At any rate, faithful readers, my apologies. I have allowed that fat prick Jimmy to interfere with my whole plan for the last time. Now that the world is ending, or at least as illustrated by the last gasps of the dying nightlife of Thailand which, now mortally wounded, kicks its legs erratically the way an animal might after being struck by a moving vehicle, we should focus on what remains fun in the Kingdom, for those who will still remain here after the 30-day sex tourist visas wallpapered in their passports result in a sudden, military-like departure from the Kingdom, paid for in full by them or their perturbed families.

In even better news, our old companion Mobi has opened a bar on some dubious lake on the outskirts of Pattaya at what is perhaps the worst time imaginable: during a military occupation of the country’s economy, a plummeting baht, and a badly damaged tourist sector. Not surprisingly, he has recently become depressed again. And while I am not plugging his bar for sympathy reasons, Lek and Tuy (and I) strongly recommend you pay him a visit on the dark side of the lake.
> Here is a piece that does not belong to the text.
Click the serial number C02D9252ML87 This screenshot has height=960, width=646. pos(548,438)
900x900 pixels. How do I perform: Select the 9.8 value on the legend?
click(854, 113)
Mobi is keeping the fires burning, putting up the good fight, and all that, and for that we should be grateful.

Bring me my breakfast. Make sure it is ice cold please.

I am certain she will serve my English breakfast as I take it: ice cold and in the bottle.

Now, while we just admitted we were not doing this out of the pure goodness of our darkened and twisted hearts, it is our hope that we may be recompensed in kind when the three of us take a jaunt out into the countryside and require refreshing libation, tasteful music, actual conversation in properly enunciated English, a variety of food offerings, and additional female companionship (should Lek and Tuy humour an old man like me, of course.)

Is everyone wearing a seat belt?

Is everyone wearing a seat belt?

It is my hope that at the very least, the drive out there had better involve a nice long Thai back massage (more than ten minutes, or I will take away those damned cell phones, ladies!) while I thread the Saphan Loy Dream Machine through the inexplicable traffic patterns (or complete lack thereof) that suddenly confront us, the ancient Heil lorries loaded with chemicals, cement, sewerage, and God knows what else, bearing down on wobbly motorbikes, bullock carts, and sundry rattletraps that defy basic principals of mechanical engineering, as we struggle with the wisdom of such an undertaking in the first place.

And we won’t invite Jimmy Smithers. That is a promise.